#### [PROBLEM REQUIREMENTS]
Match on the string "using" in the entries below and return every matching line.

#### [EXCERPTED DATA]

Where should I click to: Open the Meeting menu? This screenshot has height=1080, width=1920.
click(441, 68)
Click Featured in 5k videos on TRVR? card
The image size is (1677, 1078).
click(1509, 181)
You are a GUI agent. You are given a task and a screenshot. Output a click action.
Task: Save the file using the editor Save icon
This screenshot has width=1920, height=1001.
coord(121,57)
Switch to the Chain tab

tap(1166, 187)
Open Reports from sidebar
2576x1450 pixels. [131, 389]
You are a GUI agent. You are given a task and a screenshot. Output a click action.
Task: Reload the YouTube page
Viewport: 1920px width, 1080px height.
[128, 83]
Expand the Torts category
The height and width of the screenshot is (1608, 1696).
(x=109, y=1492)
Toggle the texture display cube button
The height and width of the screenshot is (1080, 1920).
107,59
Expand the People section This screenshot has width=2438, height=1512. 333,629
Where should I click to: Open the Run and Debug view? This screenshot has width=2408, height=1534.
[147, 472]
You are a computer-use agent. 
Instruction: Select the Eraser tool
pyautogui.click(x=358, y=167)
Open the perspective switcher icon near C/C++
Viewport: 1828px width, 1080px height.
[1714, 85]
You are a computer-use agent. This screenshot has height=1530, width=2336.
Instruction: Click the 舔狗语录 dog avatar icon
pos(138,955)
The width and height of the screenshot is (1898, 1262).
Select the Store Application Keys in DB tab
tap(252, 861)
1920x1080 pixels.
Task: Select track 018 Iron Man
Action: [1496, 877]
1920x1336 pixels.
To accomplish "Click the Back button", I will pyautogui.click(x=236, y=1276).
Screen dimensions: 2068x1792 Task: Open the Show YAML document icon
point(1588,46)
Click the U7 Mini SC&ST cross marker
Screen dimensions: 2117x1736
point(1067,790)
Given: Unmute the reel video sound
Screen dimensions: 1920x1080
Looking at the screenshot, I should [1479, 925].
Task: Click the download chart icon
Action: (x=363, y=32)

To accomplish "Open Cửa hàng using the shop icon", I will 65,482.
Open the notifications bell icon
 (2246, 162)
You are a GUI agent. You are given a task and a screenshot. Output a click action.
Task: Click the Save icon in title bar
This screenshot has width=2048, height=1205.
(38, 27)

#### [OUTPUT OF THE TASK]
Task: Save the file using the editor Save icon
To accomplish "Open Cửa hàng using the shop icon", I will 65,482.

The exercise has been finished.